"""
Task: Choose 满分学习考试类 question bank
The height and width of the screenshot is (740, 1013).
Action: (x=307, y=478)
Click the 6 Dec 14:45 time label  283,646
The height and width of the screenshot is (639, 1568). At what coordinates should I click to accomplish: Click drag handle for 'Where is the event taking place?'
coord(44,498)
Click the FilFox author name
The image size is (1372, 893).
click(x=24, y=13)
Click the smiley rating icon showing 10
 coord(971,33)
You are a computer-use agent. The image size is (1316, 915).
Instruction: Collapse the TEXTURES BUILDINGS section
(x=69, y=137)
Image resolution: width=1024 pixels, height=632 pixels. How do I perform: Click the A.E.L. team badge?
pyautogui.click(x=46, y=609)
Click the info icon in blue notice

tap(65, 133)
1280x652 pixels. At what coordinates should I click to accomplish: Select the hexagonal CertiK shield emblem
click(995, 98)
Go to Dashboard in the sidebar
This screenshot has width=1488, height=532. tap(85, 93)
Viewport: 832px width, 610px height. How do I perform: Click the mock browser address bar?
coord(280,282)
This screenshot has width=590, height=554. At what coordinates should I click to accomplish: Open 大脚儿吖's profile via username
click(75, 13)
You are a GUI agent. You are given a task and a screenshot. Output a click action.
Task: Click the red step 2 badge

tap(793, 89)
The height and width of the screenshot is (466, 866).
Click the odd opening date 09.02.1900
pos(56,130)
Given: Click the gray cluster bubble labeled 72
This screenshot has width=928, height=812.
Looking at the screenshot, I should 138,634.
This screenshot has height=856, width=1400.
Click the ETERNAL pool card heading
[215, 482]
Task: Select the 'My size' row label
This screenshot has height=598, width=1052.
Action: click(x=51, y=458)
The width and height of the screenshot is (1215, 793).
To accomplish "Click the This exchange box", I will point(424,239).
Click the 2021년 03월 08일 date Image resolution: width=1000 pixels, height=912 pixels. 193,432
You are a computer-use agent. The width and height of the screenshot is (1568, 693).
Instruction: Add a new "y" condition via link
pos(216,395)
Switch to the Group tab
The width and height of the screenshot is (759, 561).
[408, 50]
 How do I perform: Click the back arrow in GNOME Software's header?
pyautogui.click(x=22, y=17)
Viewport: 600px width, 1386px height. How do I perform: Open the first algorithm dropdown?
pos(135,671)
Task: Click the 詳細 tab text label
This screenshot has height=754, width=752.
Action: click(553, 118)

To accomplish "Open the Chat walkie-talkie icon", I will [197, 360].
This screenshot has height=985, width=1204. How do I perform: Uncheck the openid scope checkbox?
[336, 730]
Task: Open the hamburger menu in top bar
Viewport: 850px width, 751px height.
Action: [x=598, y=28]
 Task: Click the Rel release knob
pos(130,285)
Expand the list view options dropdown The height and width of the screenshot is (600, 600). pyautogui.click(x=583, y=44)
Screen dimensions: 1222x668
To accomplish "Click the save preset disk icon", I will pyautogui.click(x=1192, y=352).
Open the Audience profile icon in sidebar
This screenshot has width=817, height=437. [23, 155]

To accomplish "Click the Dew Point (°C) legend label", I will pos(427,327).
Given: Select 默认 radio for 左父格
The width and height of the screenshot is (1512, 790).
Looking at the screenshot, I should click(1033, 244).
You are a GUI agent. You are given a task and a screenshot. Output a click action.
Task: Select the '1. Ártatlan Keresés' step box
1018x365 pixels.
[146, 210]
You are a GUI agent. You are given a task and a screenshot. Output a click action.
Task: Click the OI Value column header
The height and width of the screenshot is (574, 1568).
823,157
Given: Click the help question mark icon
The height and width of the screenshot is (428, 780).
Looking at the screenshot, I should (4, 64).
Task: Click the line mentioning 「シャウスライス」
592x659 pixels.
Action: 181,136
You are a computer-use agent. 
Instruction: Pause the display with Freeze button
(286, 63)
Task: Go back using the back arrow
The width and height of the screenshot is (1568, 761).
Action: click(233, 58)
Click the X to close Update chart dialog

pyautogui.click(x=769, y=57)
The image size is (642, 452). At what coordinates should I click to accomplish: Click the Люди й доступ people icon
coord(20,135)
"""
Reproduce all of the data above, substituting "Where should I click to accomplish" for each occurrence of "At what coordinates should I click to accomplish" and leaving everything else unchanged.

Task: Choose 满分学习考试类 question bank
The height and width of the screenshot is (740, 1013).
Action: (x=307, y=478)
Click the 6 Dec 14:45 time label  283,646
The height and width of the screenshot is (639, 1568). Where should I click to accomplish: Click drag handle for 'Where is the event taking place?'
coord(44,498)
Click the FilFox author name
The image size is (1372, 893).
click(x=24, y=13)
Click the smiley rating icon showing 10
 coord(971,33)
You are a computer-use agent. The image size is (1316, 915).
Instruction: Collapse the TEXTURES BUILDINGS section
(x=69, y=137)
Image resolution: width=1024 pixels, height=632 pixels. How do I perform: Click the A.E.L. team badge?
pyautogui.click(x=46, y=609)
Click the info icon in blue notice

tap(65, 133)
1280x652 pixels. Where should I click to accomplish: Select the hexagonal CertiK shield emblem
click(995, 98)
Go to Dashboard in the sidebar
This screenshot has width=1488, height=532. tap(85, 93)
Viewport: 832px width, 610px height. How do I perform: Click the mock browser address bar?
coord(280,282)
This screenshot has width=590, height=554. Where should I click to accomplish: Open 大脚儿吖's profile via username
click(75, 13)
You are a GUI agent. You are given a task and a screenshot. Output a click action.
Task: Click the red step 2 badge

tap(793, 89)
The height and width of the screenshot is (466, 866).
Click the odd opening date 09.02.1900
pos(56,130)
Given: Click the gray cluster bubble labeled 72
This screenshot has width=928, height=812.
Looking at the screenshot, I should 138,634.
This screenshot has height=856, width=1400.
Click the ETERNAL pool card heading
[215, 482]
Task: Select the 'My size' row label
This screenshot has height=598, width=1052.
Action: click(x=51, y=458)
The width and height of the screenshot is (1215, 793).
To accomplish "Click the This exchange box", I will point(424,239).
Click the 2021년 03월 08일 date Image resolution: width=1000 pixels, height=912 pixels. 193,432
You are a computer-use agent. The width and height of the screenshot is (1568, 693).
Instruction: Add a new "y" condition via link
pos(216,395)
Switch to the Group tab
The width and height of the screenshot is (759, 561).
[408, 50]
 How do I perform: Click the back arrow in GNOME Software's header?
pyautogui.click(x=22, y=17)
Viewport: 600px width, 1386px height. How do I perform: Open the first algorithm dropdown?
pos(135,671)
Task: Click the 詳細 tab text label
This screenshot has height=754, width=752.
Action: click(553, 118)

To accomplish "Open the Chat walkie-talkie icon", I will [197, 360].
This screenshot has height=985, width=1204. How do I perform: Uncheck the openid scope checkbox?
[336, 730]
Task: Open the hamburger menu in top bar
Viewport: 850px width, 751px height.
Action: [x=598, y=28]
 Task: Click the Rel release knob
pos(130,285)
Expand the list view options dropdown The height and width of the screenshot is (600, 600). pyautogui.click(x=583, y=44)
Screen dimensions: 1222x668
To accomplish "Click the save preset disk icon", I will pyautogui.click(x=1192, y=352).
Open the Audience profile icon in sidebar
This screenshot has width=817, height=437. [23, 155]

To accomplish "Click the Dew Point (°C) legend label", I will pos(427,327).
Given: Select 默认 radio for 左父格
The width and height of the screenshot is (1512, 790).
Looking at the screenshot, I should click(1033, 244).
You are a GUI agent. You are given a task and a screenshot. Output a click action.
Task: Select the '1. Ártatlan Keresés' step box
1018x365 pixels.
[146, 210]
You are a GUI agent. You are given a task and a screenshot. Output a click action.
Task: Click the OI Value column header
The height and width of the screenshot is (574, 1568).
823,157
Given: Click the help question mark icon
The height and width of the screenshot is (428, 780).
Looking at the screenshot, I should (4, 64).
Task: Click the line mentioning 「シャウスライス」
592x659 pixels.
Action: 181,136
You are a computer-use agent. 
Instruction: Pause the display with Freeze button
(286, 63)
Task: Go back using the back arrow
The width and height of the screenshot is (1568, 761).
Action: click(233, 58)
Click the X to close Update chart dialog

pyautogui.click(x=769, y=57)
The image size is (642, 452). Where should I click to accomplish: Click the Люди й доступ people icon
coord(20,135)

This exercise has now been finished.